# About this task
Starting at the first line of the data below, repeat each line word for word up to and including the line with "Task: Click the gray bars icon at bottom-left".

# The data
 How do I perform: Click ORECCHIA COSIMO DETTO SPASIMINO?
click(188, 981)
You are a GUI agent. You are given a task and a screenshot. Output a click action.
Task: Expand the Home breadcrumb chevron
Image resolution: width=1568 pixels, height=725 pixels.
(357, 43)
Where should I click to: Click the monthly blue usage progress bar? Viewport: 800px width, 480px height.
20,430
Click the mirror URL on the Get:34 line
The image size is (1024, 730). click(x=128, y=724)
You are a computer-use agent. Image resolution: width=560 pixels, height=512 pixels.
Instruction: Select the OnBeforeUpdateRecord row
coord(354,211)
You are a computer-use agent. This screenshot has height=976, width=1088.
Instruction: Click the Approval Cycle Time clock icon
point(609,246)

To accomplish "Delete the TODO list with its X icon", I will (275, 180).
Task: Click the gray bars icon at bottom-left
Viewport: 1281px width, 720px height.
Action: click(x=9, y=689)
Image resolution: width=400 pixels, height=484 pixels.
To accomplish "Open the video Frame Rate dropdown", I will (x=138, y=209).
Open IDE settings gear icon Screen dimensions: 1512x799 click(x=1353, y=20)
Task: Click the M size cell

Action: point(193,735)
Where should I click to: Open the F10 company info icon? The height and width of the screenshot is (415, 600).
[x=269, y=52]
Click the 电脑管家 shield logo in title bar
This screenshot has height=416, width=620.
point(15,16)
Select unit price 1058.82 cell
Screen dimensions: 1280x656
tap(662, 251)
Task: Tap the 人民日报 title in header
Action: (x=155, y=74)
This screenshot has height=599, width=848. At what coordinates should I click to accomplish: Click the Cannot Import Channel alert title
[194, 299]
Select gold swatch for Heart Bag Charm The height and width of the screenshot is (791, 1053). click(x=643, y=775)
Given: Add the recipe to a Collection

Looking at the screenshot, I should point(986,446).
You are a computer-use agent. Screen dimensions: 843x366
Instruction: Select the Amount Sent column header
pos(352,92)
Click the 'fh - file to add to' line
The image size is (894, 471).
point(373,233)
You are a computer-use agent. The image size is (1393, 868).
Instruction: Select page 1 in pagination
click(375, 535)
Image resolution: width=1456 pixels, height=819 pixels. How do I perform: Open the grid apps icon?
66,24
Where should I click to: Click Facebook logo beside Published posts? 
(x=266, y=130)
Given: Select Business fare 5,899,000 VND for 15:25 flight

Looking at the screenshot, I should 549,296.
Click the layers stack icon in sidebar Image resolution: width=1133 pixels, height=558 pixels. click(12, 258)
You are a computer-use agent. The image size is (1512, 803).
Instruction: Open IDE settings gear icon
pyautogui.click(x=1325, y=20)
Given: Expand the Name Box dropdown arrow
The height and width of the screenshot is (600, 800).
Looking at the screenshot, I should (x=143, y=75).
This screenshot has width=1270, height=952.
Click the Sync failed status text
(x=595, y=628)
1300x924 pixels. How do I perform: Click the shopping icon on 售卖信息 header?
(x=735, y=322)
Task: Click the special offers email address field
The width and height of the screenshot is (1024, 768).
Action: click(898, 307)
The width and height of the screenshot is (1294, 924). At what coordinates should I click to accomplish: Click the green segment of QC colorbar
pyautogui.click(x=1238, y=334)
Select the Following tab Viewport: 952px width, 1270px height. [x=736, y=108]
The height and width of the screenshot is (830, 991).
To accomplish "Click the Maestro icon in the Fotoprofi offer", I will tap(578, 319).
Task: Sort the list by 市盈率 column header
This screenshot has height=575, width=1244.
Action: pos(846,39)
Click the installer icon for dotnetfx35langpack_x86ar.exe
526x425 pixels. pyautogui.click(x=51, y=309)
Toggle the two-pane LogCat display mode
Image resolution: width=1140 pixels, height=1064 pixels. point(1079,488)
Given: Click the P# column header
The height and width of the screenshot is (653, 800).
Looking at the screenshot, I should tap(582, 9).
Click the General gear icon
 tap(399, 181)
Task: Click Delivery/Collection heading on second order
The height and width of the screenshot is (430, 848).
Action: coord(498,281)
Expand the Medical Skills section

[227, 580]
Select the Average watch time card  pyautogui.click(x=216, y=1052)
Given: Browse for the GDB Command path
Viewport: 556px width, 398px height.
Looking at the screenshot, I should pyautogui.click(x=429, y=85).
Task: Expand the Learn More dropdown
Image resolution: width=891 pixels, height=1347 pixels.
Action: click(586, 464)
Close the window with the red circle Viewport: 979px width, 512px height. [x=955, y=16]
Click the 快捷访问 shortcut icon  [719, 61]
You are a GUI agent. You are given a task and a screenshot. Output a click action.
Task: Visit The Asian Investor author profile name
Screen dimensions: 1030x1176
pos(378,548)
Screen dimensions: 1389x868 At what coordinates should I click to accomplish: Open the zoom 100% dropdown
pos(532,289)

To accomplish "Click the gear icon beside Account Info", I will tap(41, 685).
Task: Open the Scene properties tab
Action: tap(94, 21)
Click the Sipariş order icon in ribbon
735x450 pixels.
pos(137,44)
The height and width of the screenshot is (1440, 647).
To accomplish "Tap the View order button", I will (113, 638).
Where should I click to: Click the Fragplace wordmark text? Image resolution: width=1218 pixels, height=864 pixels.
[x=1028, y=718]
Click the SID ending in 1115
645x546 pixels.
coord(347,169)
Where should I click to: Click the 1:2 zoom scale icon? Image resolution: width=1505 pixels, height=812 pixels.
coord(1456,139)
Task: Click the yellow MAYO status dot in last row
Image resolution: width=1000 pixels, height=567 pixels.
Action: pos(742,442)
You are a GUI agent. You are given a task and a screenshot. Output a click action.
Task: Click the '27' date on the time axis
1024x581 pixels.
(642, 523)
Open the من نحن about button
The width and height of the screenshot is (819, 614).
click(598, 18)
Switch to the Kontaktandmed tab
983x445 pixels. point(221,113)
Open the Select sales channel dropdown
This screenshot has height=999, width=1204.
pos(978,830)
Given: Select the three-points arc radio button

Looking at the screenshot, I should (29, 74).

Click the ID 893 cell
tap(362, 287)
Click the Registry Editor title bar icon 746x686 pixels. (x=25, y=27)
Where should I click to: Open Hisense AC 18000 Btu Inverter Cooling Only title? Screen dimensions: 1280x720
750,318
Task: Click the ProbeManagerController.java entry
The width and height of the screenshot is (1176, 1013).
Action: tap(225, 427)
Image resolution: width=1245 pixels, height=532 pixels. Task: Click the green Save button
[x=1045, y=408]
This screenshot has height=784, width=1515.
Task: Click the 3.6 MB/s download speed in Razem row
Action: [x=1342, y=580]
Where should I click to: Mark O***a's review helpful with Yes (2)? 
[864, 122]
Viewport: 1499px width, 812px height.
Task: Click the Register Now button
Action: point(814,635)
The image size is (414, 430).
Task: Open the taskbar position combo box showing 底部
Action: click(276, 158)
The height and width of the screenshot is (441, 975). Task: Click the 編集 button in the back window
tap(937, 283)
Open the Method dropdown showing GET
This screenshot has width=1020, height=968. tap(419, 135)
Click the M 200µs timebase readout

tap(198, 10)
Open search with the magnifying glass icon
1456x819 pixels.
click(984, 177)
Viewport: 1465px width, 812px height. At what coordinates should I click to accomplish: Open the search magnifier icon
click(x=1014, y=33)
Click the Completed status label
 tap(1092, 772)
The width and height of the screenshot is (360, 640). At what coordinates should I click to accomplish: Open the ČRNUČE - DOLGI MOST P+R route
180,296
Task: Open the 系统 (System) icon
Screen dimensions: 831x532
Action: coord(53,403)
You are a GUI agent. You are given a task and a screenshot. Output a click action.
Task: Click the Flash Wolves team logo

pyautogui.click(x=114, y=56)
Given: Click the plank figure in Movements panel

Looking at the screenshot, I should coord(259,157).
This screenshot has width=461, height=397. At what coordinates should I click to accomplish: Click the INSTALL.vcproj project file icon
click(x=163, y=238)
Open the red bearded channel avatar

# Solution to this problem
 How do I perform: Click ORECCHIA COSIMO DETTO SPASIMINO?
click(188, 981)
You are a GUI agent. You are given a task and a screenshot. Output a click action.
Task: Expand the Home breadcrumb chevron
Image resolution: width=1568 pixels, height=725 pixels.
(357, 43)
Where should I click to: Click the monthly blue usage progress bar? Viewport: 800px width, 480px height.
20,430
Click the mirror URL on the Get:34 line
The image size is (1024, 730). click(x=128, y=724)
You are a computer-use agent. Image resolution: width=560 pixels, height=512 pixels.
Instruction: Select the OnBeforeUpdateRecord row
coord(354,211)
You are a computer-use agent. This screenshot has height=976, width=1088.
Instruction: Click the Approval Cycle Time clock icon
point(609,246)

To accomplish "Delete the TODO list with its X icon", I will (275, 180).
Task: Click the gray bars icon at bottom-left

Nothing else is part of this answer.